27 Aug How to Decide if Coaching and a Coach are Right for You
According to HBR (Harvard Business Review), training alone can improve performance by 22 %, while training accompanied by coaching can improve performance by 88%.”
As the levels of complexity and change increase exponentially, so does our need for being able to simplify this complexity and what it means to us. Coaching helps professionals to do exactly this – whether it is simplifying career transition challenges or coaching leaders and people managers to develop agility and growth mindsets.
Before getting to what you should be looking for in a coach, first let’s look at 4 of the best times to consider getting coached.
1. You don’t have a career dream left: Do you feel lost as if you don’t have a career dream which excites you and makes you want to put your best foot forward? This could happen anytime and for a number of reasons. But whenever such a feeling overwhelms you, you would do well to consider coaching. Through a mix of asking supportive and challenging questions, coaches can help you see what your real motivators are, where your energy can be best used to do work that is not just a livelihood, but is also inspiring.
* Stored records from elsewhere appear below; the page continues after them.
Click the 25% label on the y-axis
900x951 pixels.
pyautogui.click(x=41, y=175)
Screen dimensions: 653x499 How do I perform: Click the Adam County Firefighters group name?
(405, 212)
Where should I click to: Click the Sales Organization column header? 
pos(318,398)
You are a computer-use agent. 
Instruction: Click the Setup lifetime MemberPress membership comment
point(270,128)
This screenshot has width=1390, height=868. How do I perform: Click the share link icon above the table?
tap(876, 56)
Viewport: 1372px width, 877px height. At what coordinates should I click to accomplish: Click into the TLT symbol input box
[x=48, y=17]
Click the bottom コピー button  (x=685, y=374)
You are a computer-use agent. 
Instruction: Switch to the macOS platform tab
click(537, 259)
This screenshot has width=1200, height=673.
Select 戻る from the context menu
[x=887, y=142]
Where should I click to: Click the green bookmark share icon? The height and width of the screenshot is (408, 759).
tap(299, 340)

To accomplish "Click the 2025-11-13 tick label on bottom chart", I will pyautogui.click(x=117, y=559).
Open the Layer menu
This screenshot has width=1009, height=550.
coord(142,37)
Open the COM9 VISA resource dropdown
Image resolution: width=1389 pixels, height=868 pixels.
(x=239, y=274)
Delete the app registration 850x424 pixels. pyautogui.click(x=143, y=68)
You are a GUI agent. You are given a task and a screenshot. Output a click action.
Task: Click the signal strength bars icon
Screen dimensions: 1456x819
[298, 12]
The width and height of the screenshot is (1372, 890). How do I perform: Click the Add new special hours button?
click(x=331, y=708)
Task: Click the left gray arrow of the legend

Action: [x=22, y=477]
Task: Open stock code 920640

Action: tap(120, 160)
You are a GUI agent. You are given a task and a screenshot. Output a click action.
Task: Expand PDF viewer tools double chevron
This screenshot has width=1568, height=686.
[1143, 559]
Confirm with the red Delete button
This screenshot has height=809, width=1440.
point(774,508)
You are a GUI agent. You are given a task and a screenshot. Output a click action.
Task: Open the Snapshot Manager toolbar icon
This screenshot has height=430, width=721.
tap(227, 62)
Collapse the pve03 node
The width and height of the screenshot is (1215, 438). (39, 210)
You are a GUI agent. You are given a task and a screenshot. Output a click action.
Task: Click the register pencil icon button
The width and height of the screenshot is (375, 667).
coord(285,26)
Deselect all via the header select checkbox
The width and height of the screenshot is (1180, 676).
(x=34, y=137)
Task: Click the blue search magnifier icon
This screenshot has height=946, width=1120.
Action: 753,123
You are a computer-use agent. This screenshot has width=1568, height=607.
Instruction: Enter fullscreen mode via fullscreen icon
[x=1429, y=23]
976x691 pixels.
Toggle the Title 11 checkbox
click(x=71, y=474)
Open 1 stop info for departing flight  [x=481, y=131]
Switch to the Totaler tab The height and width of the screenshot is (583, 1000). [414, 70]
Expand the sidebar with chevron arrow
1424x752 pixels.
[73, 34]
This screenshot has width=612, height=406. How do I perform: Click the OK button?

Read also: 11 Reasons why you need a Career Coach
2. You’re stuck: Has it been a while since you grew in your role? Do you feel like you are stuck or are you not getting promoted? If you feel like you’re not making progress in your career, coaching may be a good option to turn to. Maybe you are not expanding your perspective or you’re not building your career brand powerfully or you’re doing the wrong kind of work where your true strengths and skills are not getting seen. If you could see these for yourself, you would have acted on them. But you haven’t, which is why you may need a coach to help you get to the bottom of the situation and then take action to start getting ‘unstuck’ in your career.
3. You’re navigating a transition: Transitions are in-between places, where you don’t know how much of your past needs to be carried forward into the new things you are going to do and what you may need to let go of. Coaches are especially helpful during these times as they hold a space for you to slowly but surely move into the future terrain, while retaining what has worked for you in the past.
4. You want to change a particular behaviour: Is there that one theme which keeps coming up for you as a behaviour that’s holding you back? If yes, you may need more than just the feedback from your manager to change that behaviour. You need someone who can help you see the source of that pattern and start changing your beliefs which in turn affect your behaviour and keep you stuck to that one unhelpful behaviour. Your coach also holds you accountable for moving the needle on this.
Once you’ve made the decision to get coached, it’s time to find the right coach. Not the first coach you come across, but someone who understands you and your career aspirations and has personally achieved success in an area which is meaningful to you.
So what are the top 3 things you should look for when hiring a coach
1. The right coach can teach you to support yourself after they’re gone: Coaches walk with you when you need them but they also enable you to undertake the journey by yourself after a certain point. The right coach does not create inand before you start working with a coach, the coach clarifies what you might expect at the end of your coaching journey. In your chemistry check with your coach, do you get a sense that the coach can leave you feeling more confident about your strengths and abilities and how you might construct your way forward? If yes, then that’s a great reason to choose that person as your coach.
2. The right coach has experienced your struggle or has been where you want to go: Coaching is not giving advice- it’s about expanding perspective, seeing the unseen, uncovering the layers and getting to the root of the situation – a lot of this comes from the coach’s own experience of similar situations and how he/she dealt with these. Again, coaches who work on specific kinds of problems, for instance, career transitions, usually have not only experienced the struggles and overcome them, they also bring to the coaching process, the experiences of many others they have helped in similar situations.
3. The right coach doesn’t fix you, she celebrates you: Getting coached is laying yourself bare, and you want to work with a coach who builds on your strengths and celebrates you. This doesn’t mean that the coach will not show you the mirror and help you see your blind spots. So before you decide to hire someone as your coach, get a feel for whether the coach takes a strengths based approach to your development or has a more critiquing style. You might be better off with the former.